◆ Written exercise ◆
Please condense the paragraph of the book review below that begins "Many of the stories in Canadian journalist Posner's lengthy book" into a short bulleted list that keeps its main facts.

◆ Passage to read ◆
A voluminous account of Leonard Cohen as pained artist and superseducer. For die-hard fans only.


An exhaustive oral history of the Canadian icon, focusing on his sexual escapades.

Many of the stories in Canadian journalist Posner's lengthy book appeared in Sylvie Simmons' acclaimed 2012 biography of Leonard Cohen (1934-2016), I'm Your Man. But Posner certainly turned over a lot of stones in his quest to come up with fresh stories about the great songwriter and poet. Drawing from more than 500 firsthand sources, the author chronicles Cohen’s privileged boyhood in Montreal, his literary life at McGill University, and his career-making meeting with "Suzanne" interpreter Judy Collins. Though Posner touches on Cohen's love-hate relationship with his mother, his insecurities as a singer, and his brushes with LSD, Scientology, Bob Dylan, depression, and guns, the author seems most interested in keeping score of the number of women this prolific romancer bedded—and then documented in his songs. Though Posner frequently uses the terms "decency," "honesty," and "warmth" to describe Cohen, they don't always apply to his treatment of women. During his epic, on-and-off affair with Marianne Ihlen, which stretched from the Greek island of Hydra to New York, he forced her into having as many as five abortions, according to folk artist Julie Felix. "There were few 18-year-old women that Cohen failed to seduce, including virgins,” writes Posner. Adds Carol Zemel, a distinguished art historian who was a friend of Cohen's from the 1960s, "The womanizing was intense. It drove me crazy over the years. And all the men around him were treated to the women, whether they were married men or not." Such revelations could taint the image of the courtly gentleman that Cohen created for himself in his twilight years—and lower expectations for Volume 2 of this long-winded project.

◆ Source data ◆
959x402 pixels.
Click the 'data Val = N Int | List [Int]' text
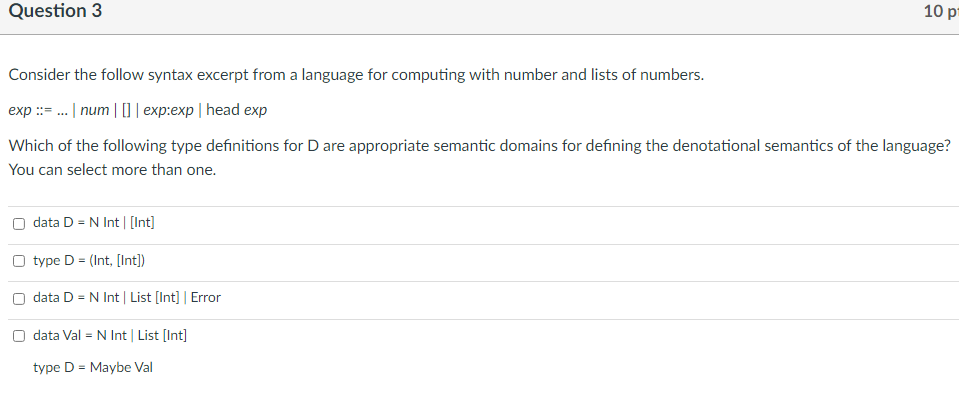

◆ Result below ◆
- Many of the stories in Posner's long book had already appeared in Sylvie Simmons' acclaimed 2012 Cohen biography, I'm Your Man, but Posner still found fresh material.
- Drawing on more than 500 firsthand sources, he covers Cohen's privileged Montreal boyhood, his literary life at McGill University and his career-making meeting with Judy Collins.
- He also touches on Cohen's love-hate relationship with his mother, his insecurities as a singer and his brushes with LSD, Scientology, Bob Dylan, depression and guns.
- His main interest seems to be counting the many women Cohen bedded and then wrote about in his songs.
- Posner calls Cohen decent, honest and warm, but those words don't always fit his treatment of women.
- According to folk artist Julie Felix, Cohen forced Marianne Ihlen into as many as five abortions during their long, on-and-off affair.
- Art historian Carol Zemel, a friend of Cohen's from the 1960s, calls his womanizing intense.
- These revelations could taint the courtly image Cohen built in his later years and lower expectations for Volume 2.